I’d shoved Eddie Gale. Oh, lovely. Heckuva first impression. Barb would laugh herself sick when I told her—you know, before she strangled me for not bringing her along.
“What’s going on here?” Eddie asked.
“This … this … blackguard—” Catherine began.
“Blackguard? Blackguard?” Shepard said. “What script did you get that out of?”
“You’re a fine one to talk.” She brandished the papers once more. “Can’t even think for yourself. You’ve hired people to think for you. To do your dirty work.”
Figuring Catherine as angry but harmless, I eased my hand out from under my shirt, eased away from Shepard. Eddie’s gaze rested on me rather than Catherine. I shrugged and tried a weak smile. Given the confusion creasing his brow, I doubted he understood my action as an apology.
“I don’t hire … I do my own dirty work,” Shepard said.
“Why doesn’t someone just tell us what’s going on?” Eddie said.
“This … scum’s attorney has sent me notice.” Eyes blazing, she attempted to straighten the papers against her thigh. “I am to cease and desist – cease and desist – or they will be forced to pursue a restraining order.”
“For what?” Eddie asked. “What have you been doing?”
“I’ll tell you what she’s been doing,” Shepard said. “She’s been—”
“He hasn’t said anything,” Eddie said over a laugh.
“He’s lied to me from the beginning,” she said.
Now this was drama. I hoped Shepard was taking notes.
He stood, scowled and shoved the sleeves of his shirt up over his elbows. “I never lied to you.”
“You always lied. You’re lying still!”
“Now, there’s no need to shout,” Eddie said. “It’s not as if there’s a lot of space here.”
“I never lied.”
Catherine lifted her head and pushed the hair out of her eyes. A deep breath shuddered past her lips. “Everything you say is a lie,” she said, holding up the papers. “And now you have Wilkinson, Hershowitz, and Klein believing you.”
“Oh, they’re good,” Eddie said, and Shepard nodded.
But Catherine fixed her searing gaze on me and narrowed her eyes millimeter by millimeter. “And just who are you? His latest bit on the side?”
I opened my mouth, but she didn’t stop long enough for me to get a word out.
“You think I’m raving mad. Don’t you? Admit it. You think I’m a nutter.”
The thought had crossed my mind. But I had a job to do. Maybe. It might be in my best interest to keep relations between myself and the Psycho Brit cordial. “No, Miss Dawes, I don’t think you’re crazy.”
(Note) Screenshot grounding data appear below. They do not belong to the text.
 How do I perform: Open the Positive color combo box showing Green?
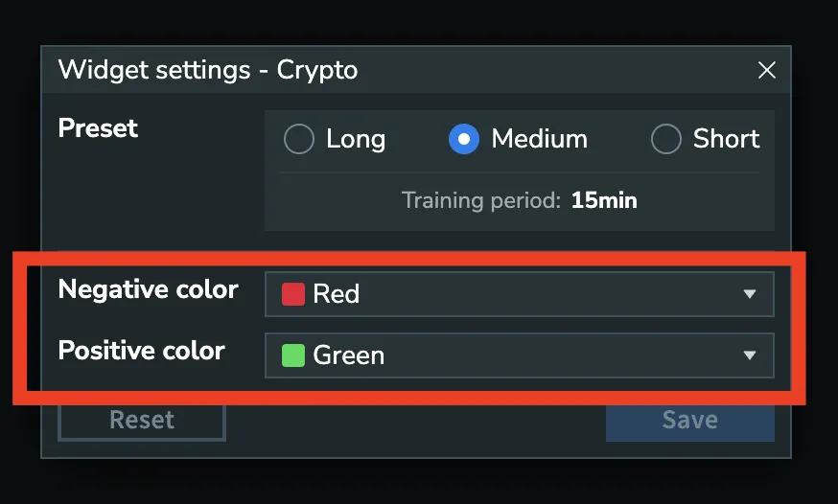coord(518,355)
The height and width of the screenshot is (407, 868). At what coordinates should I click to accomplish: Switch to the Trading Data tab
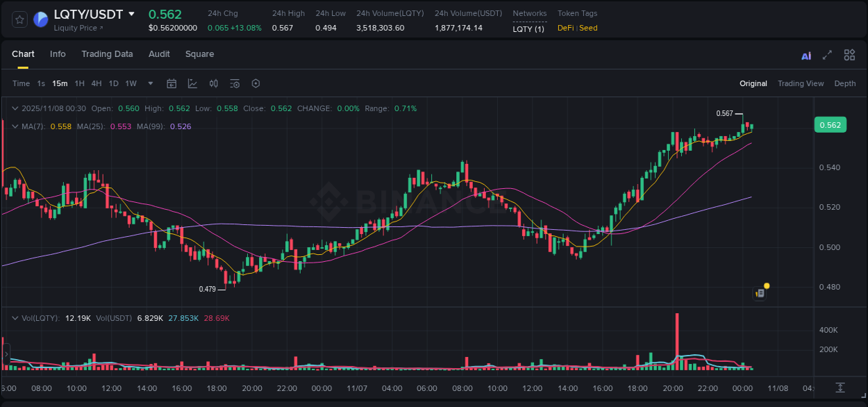point(107,54)
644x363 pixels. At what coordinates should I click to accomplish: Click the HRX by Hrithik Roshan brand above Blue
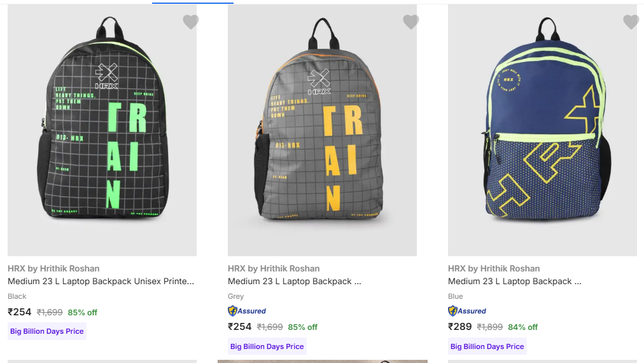point(494,268)
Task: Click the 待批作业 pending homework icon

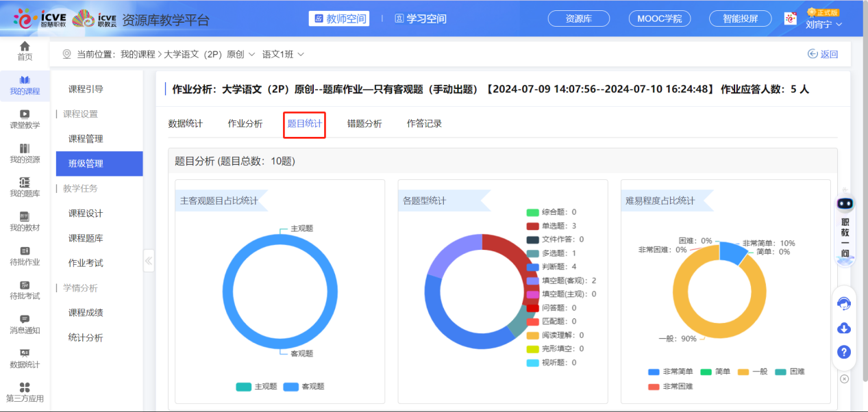Action: click(x=25, y=257)
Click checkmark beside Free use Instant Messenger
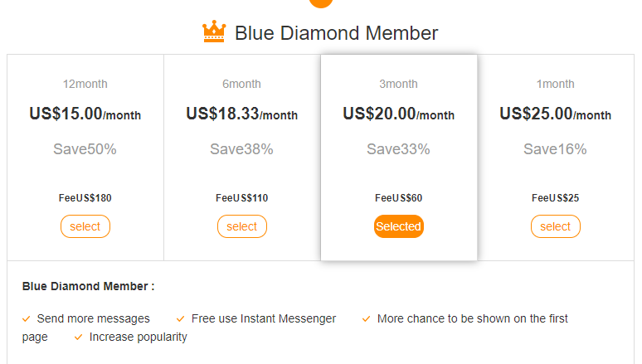This screenshot has width=642, height=364. click(x=180, y=318)
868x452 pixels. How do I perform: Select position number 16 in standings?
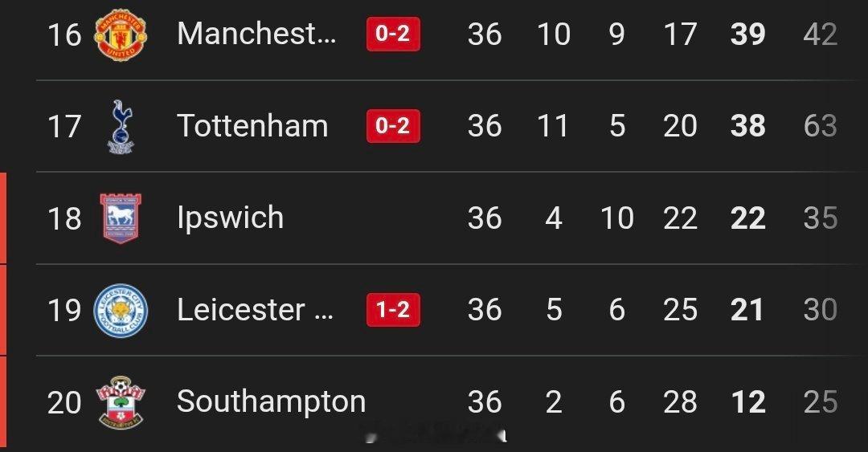pyautogui.click(x=64, y=35)
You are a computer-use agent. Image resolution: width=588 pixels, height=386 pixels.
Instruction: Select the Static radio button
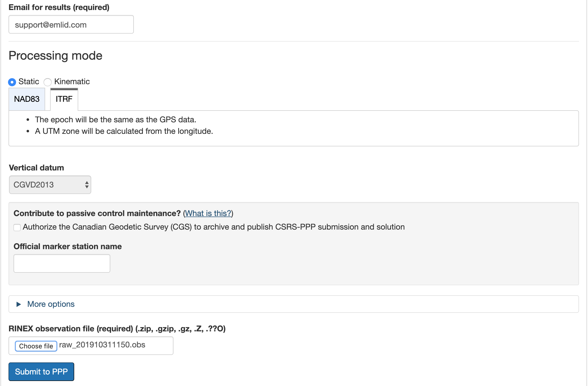[x=12, y=82]
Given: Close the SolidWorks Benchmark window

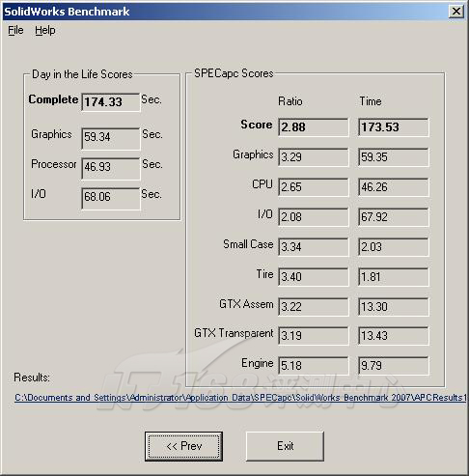Looking at the screenshot, I should click(456, 12).
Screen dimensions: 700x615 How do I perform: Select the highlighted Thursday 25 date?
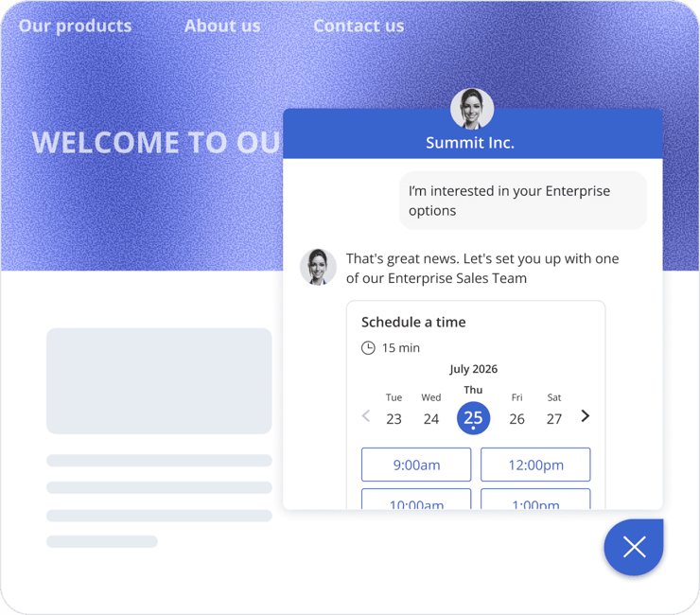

Her nostrils flared and she jerked her chin up as though something distasteful had wafted her way. “Why should I believe you? You’re obviously taken with this wanker,” she said.
Behind her, the trailer door opened and Matthew stepped into view. Laden with a cardboard take-away tray holding three coffee cups, he eased his way up the stairs. The divine aroma of gourmet brew filled the area.
“Well I have news for you, all of you,” Catherine said, wielding the papers. “I’ve got my own attorneys. And you’ll have them to answer to, I can assure you.”
Glaring at Shepard, she executed a neat about-face and ran hard up against Matthew. Coffee streamed from the upturned carrier. Matthew gasped. Catherine shrieked. And behind me, Eddie Gale failed to suppress a chuckle.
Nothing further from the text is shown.